• _Document section_
|---|
ARM: 6750/1: improvements to compressed/head.S
Nicolas Pitre [Mon, 21 Feb 2011 06:06:45 +0000 (07:06 +0100)]
In the case of a conflict between the memory used by the compressed
kernel with its decompressor code and the memory used for the
decompressed kernel, we currently store the later after the former and
relocate it afterwards.

This would be more efficient to do this the other way around i.e.
relocate the compressed data up front instead, resulting in a smaller
copy.  That also has the advantage of making the code smaller and more
straight forward.

Signed-off-by: Nicolas Pitre <nicolas.pitre@linaro.org>
Signed-off-by: Russell King <rmk+kernel@arm.linux.org.uk>

arch/arm/boot/compressed/head.S

index 920f4db..3985921 100644 (file)
@@ -174,9 +174,7 @@ not_angel:
                 */
 
                .text
-               adr     r0, LC0
-               ldmia   r0, {r1, r2, r3, r5, r6, r11, ip}
-               ldr     sp, [r0, #28]
+
 #ifdef CONFIG_AUTO_ZRELADDR
                @ determine final kernel image address
                mov     r4, pc
@@ -185,35 +183,108 @@ not_angel:
 #else
                ldr     r4, =zreladdr
 #endif
-               subs    r0, r0, r1              @ calculate the delta offset
 
-                                               @ if delta is zero, we are
-               beq     not_relocated           @ running at the address we
-                                               @ were linked at.
+               bl      cache_on
+
+restart:       adr     r0, LC0
+               ldmia   r0, {r1, r2, r3, r5, r6, r9, r11, r12}
+               ldr     sp, [r0, #32]
+
+               /*
+                * We might be running at a different address.  We need
+                * to fix up various pointers.
+                */
+               sub     r0, r0, r1              @ calculate the delta offset
+               add     r5, r5, r0              @ _start
+               add     r6, r6, r0              @ _edata
 
+#ifndef CONFIG_ZBOOT_ROM
+               /* malloc space is above the relocated stack (64k max) */
+               add     sp, sp, r0
+               add     r10, sp, #0x10000
+#else
                /*
-                * We're running at a different address.  We need to fix
-                * up various pointers:
-                *   r5 - zImage base address (_start)
|---|
• _Exercise requirements_
1. In the head.S commit, how would you translate "That also has the advantage of making the code smaller and more straight forward." into Spanish?
2. Can you continue the head.S commit from the last line shown?

• _Recorded data_
|---|
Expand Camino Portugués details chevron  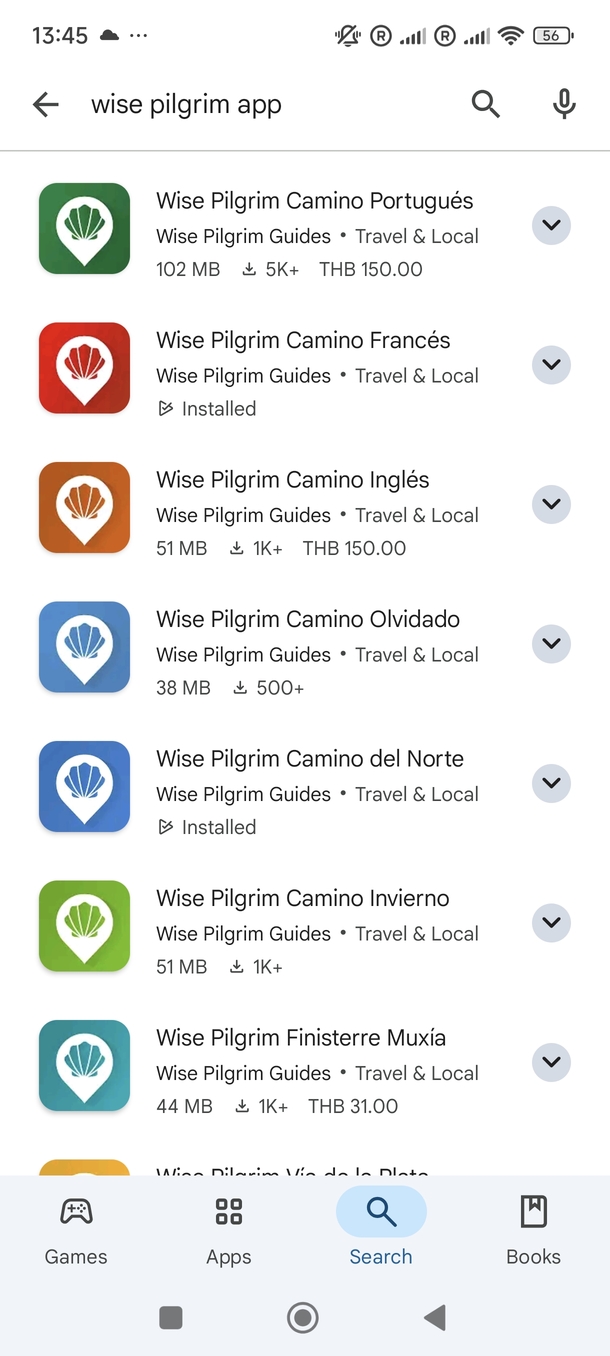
|---|
• _Task responses_
1. Eso también tiene la ventaja de hacer el código más pequeño y más sencillo.

2.
-                *   r6 - size of decompressed image
-                *   r11 - GOT start
-                *   ip - GOT end
+                * With ZBOOT_ROM the bss/stack is non relocatable,
+                * but someone could still run this code from RAM,
+                * in which case our reference is _edata.
                 */
-               add     r5, r5, r0
+               mov     r10, r6
+#endif
+
+/*
+ * Check to see if we will overwrite ourselves.
+ *   r4  = final kernel address
+ *   r5  = start of this image
+ *   r9  = size of decompressed image
+ *   r10 = end of this image, including  bss/stack/malloc space if non XIP
+ * We basically want:
+ *   r4 >= r10 -> OK
+ *   r4 + image length <= r5 -> OK
+ */
+               cmp     r4, r10
+               bhs     wont_overwrite
+               add     r10, r4, r9
+               cmp     r10, r5
+               bls     wont_overwrite
+
+/*
+ * Relocate ourselves past the end of the decompressed kernel.
+ *   r5  = start of this image
+ *   r6  = _edata
+ *   r10 = end of the decompressed kernel
+ * Because we always copy ahead, we need to do it from the end and go
+ * backward in case the source and destination overlap.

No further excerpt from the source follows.